Content in the Dataset Catalog may be collected from repositories managed by government agencies, academic institutions, scholarly societies, and non-governmental organizations. NLM considers the standards specified under Dataset Catalog Content and Inclusion Policy and Dataset Repository Site Inclusion Criteria when evaluating a repository for inclusion. NLM does not review, evaluate, or judge the quality of individual datasets. The host repository managing organization is responsible for maintaining the currency of the scientific record within their repository. Questions regarding the datasets or the data they contain should be addressed to the host repository consistent with their policies.
The Dataset Catalog is being released as a beta version for the purpose of user feedback informing further development. As a beta version this means:
- Limited corpus of datasets: The number of repositories available to search are currently limited to four (as shown https://www.datasetcatalog.nlm.nih.gov/). However, pending user feedback and beta test results, more repositories may be incorporated into the Dataset Catalog.

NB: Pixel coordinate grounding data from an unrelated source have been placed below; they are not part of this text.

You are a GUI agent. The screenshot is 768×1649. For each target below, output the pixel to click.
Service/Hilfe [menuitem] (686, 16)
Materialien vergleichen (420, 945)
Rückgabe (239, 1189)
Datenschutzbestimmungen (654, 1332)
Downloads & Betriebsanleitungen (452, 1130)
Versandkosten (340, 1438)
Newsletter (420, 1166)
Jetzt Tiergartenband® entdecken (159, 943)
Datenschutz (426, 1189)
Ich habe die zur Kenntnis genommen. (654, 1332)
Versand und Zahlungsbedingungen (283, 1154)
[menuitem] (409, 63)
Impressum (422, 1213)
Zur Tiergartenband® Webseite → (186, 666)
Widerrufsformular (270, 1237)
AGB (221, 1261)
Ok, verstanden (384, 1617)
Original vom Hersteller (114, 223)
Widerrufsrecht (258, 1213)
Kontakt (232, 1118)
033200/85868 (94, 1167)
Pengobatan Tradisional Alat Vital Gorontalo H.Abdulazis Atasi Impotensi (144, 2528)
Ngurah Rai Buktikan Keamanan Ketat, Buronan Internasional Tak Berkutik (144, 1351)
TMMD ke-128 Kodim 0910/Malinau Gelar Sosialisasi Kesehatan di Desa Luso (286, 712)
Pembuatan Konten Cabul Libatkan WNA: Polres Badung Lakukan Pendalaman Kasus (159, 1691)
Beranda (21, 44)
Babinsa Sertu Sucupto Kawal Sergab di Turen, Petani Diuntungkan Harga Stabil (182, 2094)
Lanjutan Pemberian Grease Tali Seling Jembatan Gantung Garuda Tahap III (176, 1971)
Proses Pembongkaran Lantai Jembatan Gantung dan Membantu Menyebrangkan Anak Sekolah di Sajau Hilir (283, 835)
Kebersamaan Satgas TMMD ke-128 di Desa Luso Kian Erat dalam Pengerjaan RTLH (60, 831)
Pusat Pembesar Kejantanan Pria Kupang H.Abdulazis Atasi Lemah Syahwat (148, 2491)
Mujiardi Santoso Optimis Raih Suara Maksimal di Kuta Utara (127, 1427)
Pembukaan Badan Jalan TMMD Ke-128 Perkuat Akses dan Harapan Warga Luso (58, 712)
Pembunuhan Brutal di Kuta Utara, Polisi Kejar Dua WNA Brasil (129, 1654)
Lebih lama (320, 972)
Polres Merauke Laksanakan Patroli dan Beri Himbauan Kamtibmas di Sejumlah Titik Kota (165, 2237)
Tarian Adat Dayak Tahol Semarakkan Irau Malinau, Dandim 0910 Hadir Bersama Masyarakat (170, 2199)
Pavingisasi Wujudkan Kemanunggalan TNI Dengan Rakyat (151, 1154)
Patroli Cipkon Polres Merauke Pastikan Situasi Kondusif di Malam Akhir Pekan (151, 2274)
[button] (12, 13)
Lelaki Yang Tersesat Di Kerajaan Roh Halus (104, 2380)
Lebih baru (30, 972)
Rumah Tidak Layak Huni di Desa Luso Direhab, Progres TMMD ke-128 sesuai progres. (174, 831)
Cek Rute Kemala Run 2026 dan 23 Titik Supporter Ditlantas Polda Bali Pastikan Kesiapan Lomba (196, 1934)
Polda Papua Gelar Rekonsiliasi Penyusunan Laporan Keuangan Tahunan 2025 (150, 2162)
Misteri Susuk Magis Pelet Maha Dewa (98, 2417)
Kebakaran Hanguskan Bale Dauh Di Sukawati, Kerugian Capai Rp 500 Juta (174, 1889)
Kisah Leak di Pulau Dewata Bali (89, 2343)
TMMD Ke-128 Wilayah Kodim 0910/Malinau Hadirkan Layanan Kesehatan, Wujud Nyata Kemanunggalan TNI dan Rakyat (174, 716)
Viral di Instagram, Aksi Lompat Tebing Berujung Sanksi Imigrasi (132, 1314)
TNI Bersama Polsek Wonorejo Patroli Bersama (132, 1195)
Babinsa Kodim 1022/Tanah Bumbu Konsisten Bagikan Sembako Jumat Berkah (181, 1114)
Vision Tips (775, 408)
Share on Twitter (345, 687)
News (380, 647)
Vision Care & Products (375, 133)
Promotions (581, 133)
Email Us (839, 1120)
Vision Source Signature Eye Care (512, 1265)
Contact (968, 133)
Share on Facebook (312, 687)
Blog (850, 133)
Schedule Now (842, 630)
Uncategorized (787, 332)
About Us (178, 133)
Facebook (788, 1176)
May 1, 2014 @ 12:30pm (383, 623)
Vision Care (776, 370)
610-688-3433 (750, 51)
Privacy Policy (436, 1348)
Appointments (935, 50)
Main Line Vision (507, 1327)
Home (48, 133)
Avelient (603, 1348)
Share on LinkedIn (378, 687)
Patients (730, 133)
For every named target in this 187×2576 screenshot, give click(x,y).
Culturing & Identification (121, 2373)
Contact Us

- Refresh cycle being developed and implemented: Currently data are retrieved from each repository and mapped from the repository’s transport schema (i.e., the schema used in the delivery method, such as an API or and FTP server) to the DATMM schema. Pending user feedback and beta test results, an update cycle for each repository will be established and published.
- Export function of citations: The beta version of the Dataset Catalog only provides dataset citation information in the search results. Pending user feedback and beta test results, citations may be made available for download and re-use through popular citation management software similar to the “Send To” function available through NLM literature services.